**Aufgabe**. Welche Gründe nennt Irmgard Huberti im Textauszug über den 90. Geburtstag der Wirtin als Rezept für ihre körperliche und geistige Vitalität? Zähle alle auf.

Für Prinz Michael und seine Prinzessin Jana, wie auch die zahlreichen
Vereinsmitglieder, hat sich die Gaststätte längst zu einem zweiten
Zuhause entwickelt. Auch das Mottolied, vom Prinzen selbst komponiert,
ist der Stammkneipe gewidmet und besingt ebenso die Jubilarin.

So ließen es sich die Jägerheimfreunde nicht nehmen, ihrer Wirtin
zum 90. Geburtstag in großer Besetzung ihre Aufwartung zu machen.
Mitgebracht hatten sie neben dem Prinzenpaar auch eine Abordnung des
Festausschusses Eitorfer Karneval, darunter der Vorsitzende Jürgen
Siebigteroth und der Ehrenvorsitzende Erwin Korzonek. Begeistert und
ohne sichtbare Aufregung nahm die Jubilarin Glückwünsche, Blumen und
Geschenke entgegen. Auch die Verleihung des Prinzenordens und ein
Ständchen ihrer sangesfreudigen Gäste brachten die Seniorin nicht
aus der Ruhe, mit damenhafter Gelassenheit genoss sie die
Aufmerksamkeit, plauderte lächelnd mit den Gratulanten und sorgte
für deren leibliches Wohl.

Unterstützt wurde sie dabei von ihrer Familie, mit der sie auch
bereits mittags, gemeinsam mit Nachbarn und Freunden ihren Ehrentag
gefeiert hatte. Trotz Abend-, Wochenend- und Feiertagsarbeit, die bei
einer Wirtin zum Alltag gehört, war Irmgard Huberti stets ein
Familienmensch, berichtet Sohn Andreas, und auch heute noch steht
diese an erster Stelle. Zur Familie gehören ihre drei Söhne, Karl,
Andreas und Fidi, und vier Enkelkinder, im Februar wird der erste
Urenkel erwartet.

Irmgard Huberti ist ein humorvoller, zufriedener und ausgeglichener
Mensch der gerne lacht, weiß jeder der sie kennt. Befragt nach dem
Rezept für ihre körperliche und geistige Vitalität im hohen Alter,
verweist sie auf ihre Freude beim Zusammensein mit Menschen, ihr reges
Interesse an ihrem Umfeld und auch den Spaß an Gesprächen und
Diskussionen. So wundert es auch nicht, dass die Seniorin noch
regelmäßig einmal im Monat ihre eigene Stammtischrunde pflegt, ein
knappes Dutzend Damen und Herren um die 80, die sich seit rund 20
Jahren treffen.

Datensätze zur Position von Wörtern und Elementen
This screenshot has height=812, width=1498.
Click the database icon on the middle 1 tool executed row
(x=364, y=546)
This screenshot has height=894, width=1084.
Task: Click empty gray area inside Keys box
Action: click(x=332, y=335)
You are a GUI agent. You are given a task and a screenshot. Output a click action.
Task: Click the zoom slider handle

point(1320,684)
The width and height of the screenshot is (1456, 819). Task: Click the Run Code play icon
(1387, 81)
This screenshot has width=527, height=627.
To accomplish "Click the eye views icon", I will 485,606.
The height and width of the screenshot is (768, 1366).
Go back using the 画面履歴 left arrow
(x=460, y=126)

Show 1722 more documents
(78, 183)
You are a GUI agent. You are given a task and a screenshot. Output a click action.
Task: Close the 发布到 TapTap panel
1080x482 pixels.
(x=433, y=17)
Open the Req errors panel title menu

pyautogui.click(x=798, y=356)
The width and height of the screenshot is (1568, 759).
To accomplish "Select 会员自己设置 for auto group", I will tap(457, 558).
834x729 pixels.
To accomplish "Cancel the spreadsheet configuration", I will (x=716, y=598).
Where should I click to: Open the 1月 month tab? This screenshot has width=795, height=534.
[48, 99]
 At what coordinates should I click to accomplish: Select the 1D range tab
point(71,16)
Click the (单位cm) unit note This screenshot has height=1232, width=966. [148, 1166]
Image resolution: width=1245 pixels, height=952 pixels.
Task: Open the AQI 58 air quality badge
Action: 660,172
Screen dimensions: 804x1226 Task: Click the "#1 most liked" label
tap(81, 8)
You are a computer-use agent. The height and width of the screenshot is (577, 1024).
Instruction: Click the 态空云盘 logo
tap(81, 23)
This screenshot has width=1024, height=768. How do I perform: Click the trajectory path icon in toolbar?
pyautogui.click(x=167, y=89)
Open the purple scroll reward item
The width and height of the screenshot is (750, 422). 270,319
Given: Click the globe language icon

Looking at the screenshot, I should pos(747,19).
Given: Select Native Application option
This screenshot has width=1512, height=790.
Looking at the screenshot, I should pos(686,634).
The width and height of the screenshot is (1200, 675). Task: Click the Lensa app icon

**Erwartete Antwort**.
- ihre Freude beim Zusammensein mit Menschen
- ihr reges Interesse an ihrem Umfeld
- der Spaß an Gesprächen und Diskussionen